Pity the poor companies that don’t have strong technical leadership though. Companies with CTO that are not respected or missing committees that would push for excellence (with authority), are going to have IT assets that decay over time.
Cost Of Change
Defects still happen, but Google have moved them leftwards on the cost of change curve. That progression left, even begins to categorize things as “could have been a defect if we did not catch it here”.
Their one big trunk setup allows them to maximize reuse. In their configuration it also forces them to do lock-step upgrades. Those upgrades could be binaries from outside Google (say Log4J), but also their own internal shared components and services. Applications can still become legacy of course, but the source-code is moved forward as lockstep upgrades happen, and the unit/integration/functional tests for it guard it despite the lack of an active development team. Many larger enterprises are in the same place, and need that desperately.
1000ft decision making.
I mentioned this above, one big trunk and all that build/commit intelligence allows the higher ups to pivot quickly re all their source-based assets:
- What apps are BEAST vulnerable?
- How big is the effort to upgrade Hibernate for all?

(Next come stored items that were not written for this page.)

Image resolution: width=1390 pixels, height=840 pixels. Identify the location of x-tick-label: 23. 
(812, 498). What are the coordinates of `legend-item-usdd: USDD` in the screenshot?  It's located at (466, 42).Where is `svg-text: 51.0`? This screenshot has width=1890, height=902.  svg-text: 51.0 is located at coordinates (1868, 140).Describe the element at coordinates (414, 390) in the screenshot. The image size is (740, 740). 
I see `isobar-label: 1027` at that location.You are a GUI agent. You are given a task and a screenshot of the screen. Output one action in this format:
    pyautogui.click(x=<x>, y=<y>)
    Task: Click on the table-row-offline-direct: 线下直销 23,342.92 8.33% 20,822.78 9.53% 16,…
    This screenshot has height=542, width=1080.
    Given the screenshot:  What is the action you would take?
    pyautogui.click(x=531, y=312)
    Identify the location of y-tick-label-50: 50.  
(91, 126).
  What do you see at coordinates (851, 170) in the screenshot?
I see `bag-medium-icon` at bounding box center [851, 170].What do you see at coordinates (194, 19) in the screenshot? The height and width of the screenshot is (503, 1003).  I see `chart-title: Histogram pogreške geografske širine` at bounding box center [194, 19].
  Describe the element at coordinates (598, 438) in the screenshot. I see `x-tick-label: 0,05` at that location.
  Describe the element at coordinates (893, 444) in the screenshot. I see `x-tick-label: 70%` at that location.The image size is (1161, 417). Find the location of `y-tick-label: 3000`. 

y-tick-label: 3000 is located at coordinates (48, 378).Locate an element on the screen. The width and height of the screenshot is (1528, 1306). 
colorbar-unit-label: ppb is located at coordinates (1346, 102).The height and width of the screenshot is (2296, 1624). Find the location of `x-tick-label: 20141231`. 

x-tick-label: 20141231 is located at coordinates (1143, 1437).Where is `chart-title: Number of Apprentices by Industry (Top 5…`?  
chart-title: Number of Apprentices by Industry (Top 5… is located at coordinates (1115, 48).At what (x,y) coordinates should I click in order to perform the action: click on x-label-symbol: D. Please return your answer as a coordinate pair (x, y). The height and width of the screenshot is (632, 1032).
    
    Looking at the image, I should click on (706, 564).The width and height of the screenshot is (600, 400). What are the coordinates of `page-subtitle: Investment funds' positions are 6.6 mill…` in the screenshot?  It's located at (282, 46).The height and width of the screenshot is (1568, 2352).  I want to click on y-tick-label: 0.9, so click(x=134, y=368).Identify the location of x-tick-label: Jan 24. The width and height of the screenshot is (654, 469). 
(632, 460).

- How far along is the Spring Framework to Guice migration?
- What is the test coverage ranking of commits by team / developer / university / language
- Do build breakages vary based on precipitation at the locale of the committer in question?
Centralized everything allow this auditability.
Google prevent developers from sharing branches that are not the single anointed trunk. That much should be obvious.
Speaking to that, an Emerson quote applies and should make us feel a little guilty:
“A foolish consistency is the hobgoblin of little minds ..
Concrete advice for the reader
In order perhaps,
- Putting in a CI daemon is never bad. But it will quickly show you what your underlying problems are
- Review your source-control choices (all apps). Sunset all of ClearCase, PVCS, CVS, StarTeam, Synergy as soon as you can
- Review your range of branching models (all apps)
- Work out if one big trunk makes sense (facilitates common code / reuse)
- If yes to the last, you might want to enable checking out of a subset on a per-developer basis
- If your dev teams can boost their throughput, think about the capacity of CI infrastructure needed to do one build per commit
- Design some elastic infrastructure for transient environments for the CI processes to deploy applications into for automated functional testing
- Worry about the elapsed time to take a build all the way through the pipeline, including those automated functional tests
- Collect metrics about builds into some system for later analysis
- Write tools to aggregate build metrics, commits and allow analysis
Then there is also, which of those applications require legacy rejuvenation concurrently and what that means for a larger CD style reorganization. Rejuvenation strategies should really include improving or introducing tests. That’d be test coverage at the unit level, integration tests in smaller number, and at least happy-path functional tests.
ThoughtWorks spends a lot of time moving clients to more sophisticated DevOps places, often as part of trying migration towards CD. There’s a lot to it, and I’ve only outlined a checklist of mostly mechanical achievements here. To get to true CD, it’s not just developer ‘workspace’ that needs to be boosted, it’s management and stakeholder participation/expectations, shared responsibility team, flow of feature requests into working code. In short many more ‘social’ things, and methodology-driven than anything I’ve outlined in this article. Some of that the Agile/Lean industry speaks to too. Anyway you can’t just get to true CD by installing Jenkins on a machine with a high-end CPU and lots of RAM.